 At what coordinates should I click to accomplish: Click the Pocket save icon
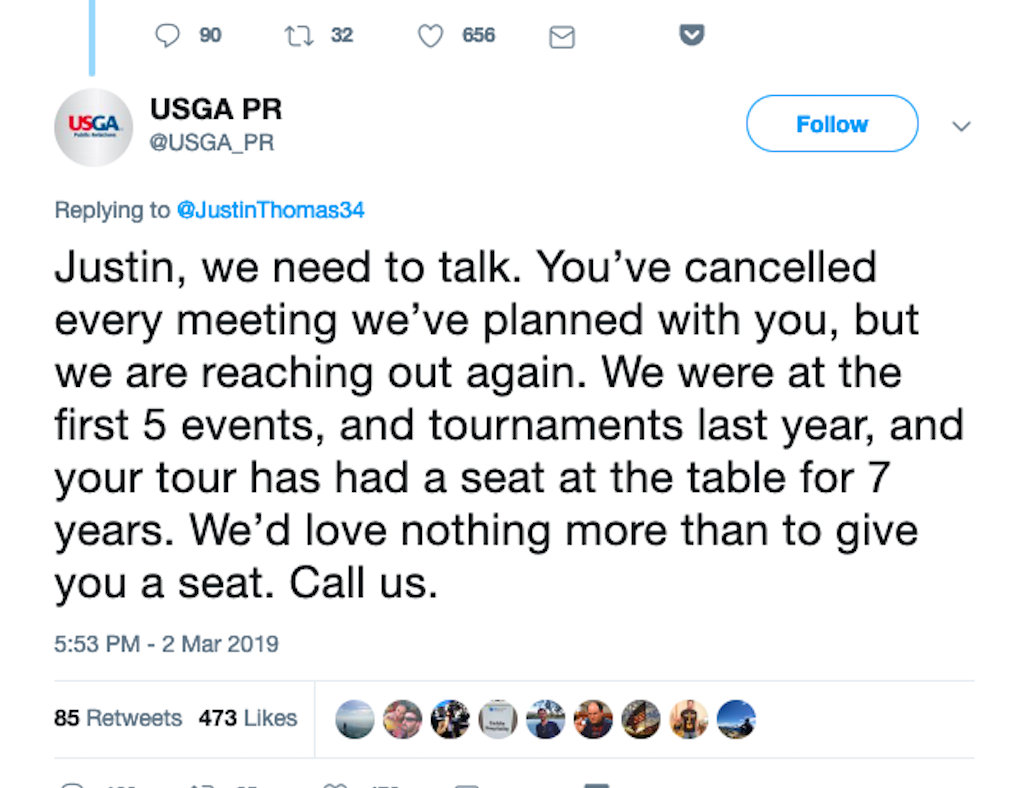point(692,35)

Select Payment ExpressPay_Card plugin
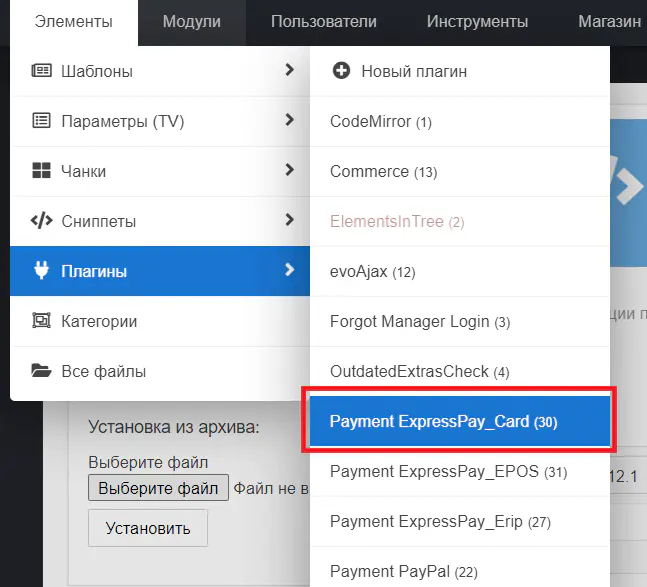(x=443, y=422)
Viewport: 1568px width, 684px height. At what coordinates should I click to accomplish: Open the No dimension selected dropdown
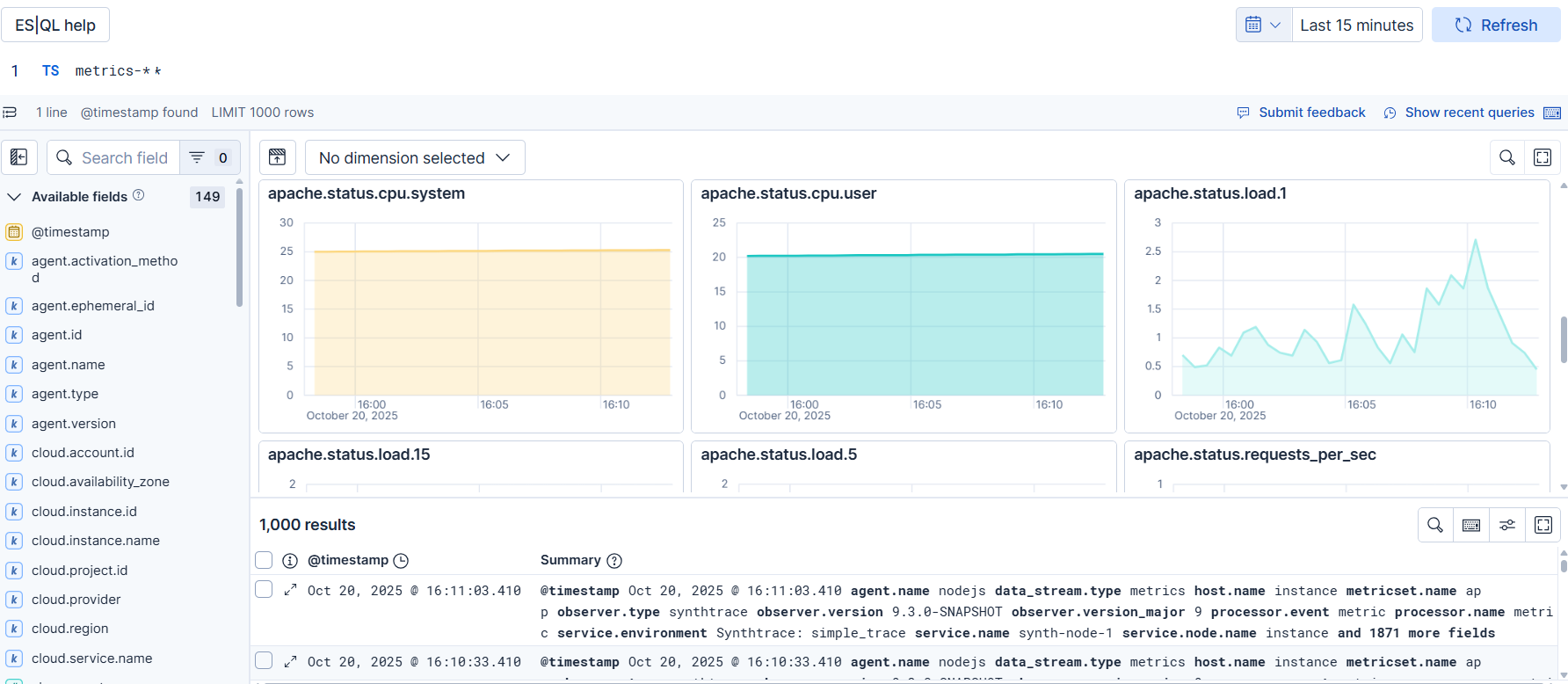pos(415,157)
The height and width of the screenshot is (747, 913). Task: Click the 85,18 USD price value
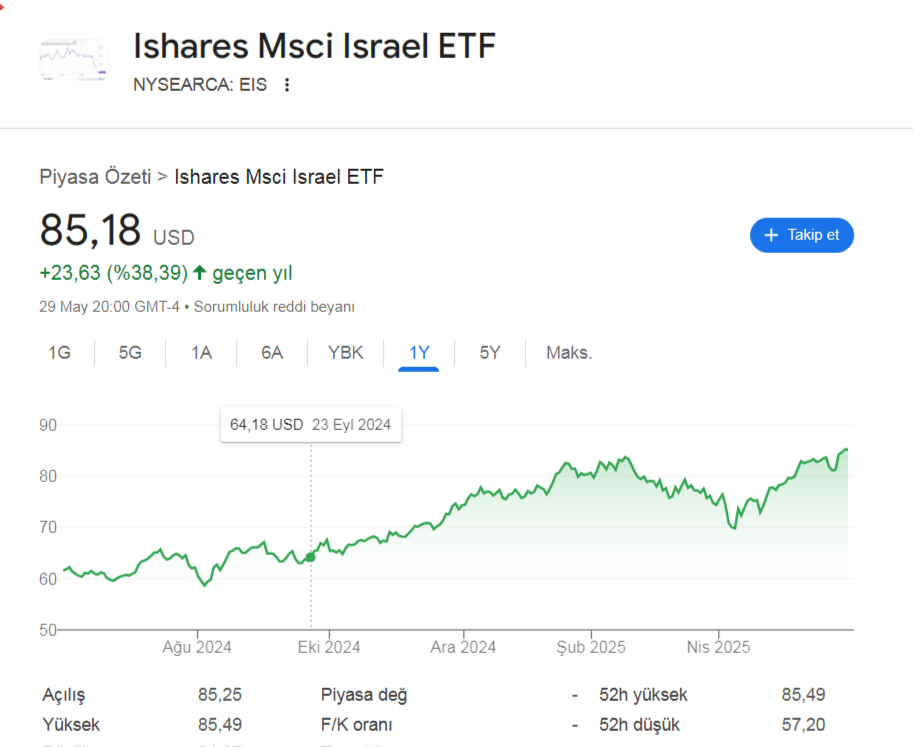pyautogui.click(x=116, y=231)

● ● ● ● ● ● ●

> **Exercise objective**:
Give back the whole listing exactly as written. Do not include any picture.

> **Response area**:
 At what coordinates should I click to accomplish: Click the Pocket save icon
point(692,35)

Select Payment ExpressPay_Card plugin
(x=443, y=422)
Viewport: 1568px width, 684px height. At what coordinates should I click to accomplish: Open the No dimension selected dropdown
pos(415,157)
The height and width of the screenshot is (747, 913). Task: Click the 85,18 USD price value
pyautogui.click(x=116, y=231)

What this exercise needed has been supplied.